An angry dad is going to court to fight the Government's crackdown on parents taking their children out of school during term time because he claims it breaches his human rights.
James Haymore was summonsed to court after he refused to pay a £120 fine for taking his children to America for six days at the start of the spring term for a memorial service for their great-grandfather.
Mr Haymore, a City banker, is going to argue that the decision to prosecute him for taking his three children out of school is a breach of the Human Rights Act.
Since last September, new rules have been imposed on parents, threatening them with a fine if they take their children out of lessons.
Education Secretary Michael Gove ended a policy that allowed schools to grant up to 10 days holiday a year to families in 'special circumstances'.
Headteachers have since refused requests for parents to take their children out of school so they can go on cheaper holidays and in some cases to funerals.
Mr Haymore told the Sunday Times: "There's a question here as to whether Michael Gove's judgment about when all children should always take holidays is better than a family's judgment."

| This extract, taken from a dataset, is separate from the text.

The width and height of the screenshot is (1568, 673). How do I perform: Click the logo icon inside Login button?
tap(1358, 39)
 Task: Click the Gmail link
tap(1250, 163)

Mr Haymore, of Chelmsford in Essex, was refused permission to take his children, Toby, 11, Brayden, eight, and Ellie, five, out of Chancellor Park primary school.
They flew to California anyway for a memorial service for the great-grandfather of his wife, Dana.

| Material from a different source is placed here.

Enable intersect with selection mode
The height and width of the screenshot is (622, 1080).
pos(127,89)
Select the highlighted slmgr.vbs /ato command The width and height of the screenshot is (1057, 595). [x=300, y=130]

The family was fined £120 and Mr Haymore refused to pay and was summonsed to court.
He will appear at Colchester Magistrates' Court next month.
John Hemming, a Liberal Democrat MP who has fought to open up the family courts is advising the family.
He said the challenge was 'the test case we have been waiting for and we are very hopeful of winning'.
Mr Hemming has collected more than 200,000 signatures from parents on a petition calling for headteachers to approve absences in 'exceptional circumstances'.
Figures released last month revealed 24,000 children take time off school to go on holidays.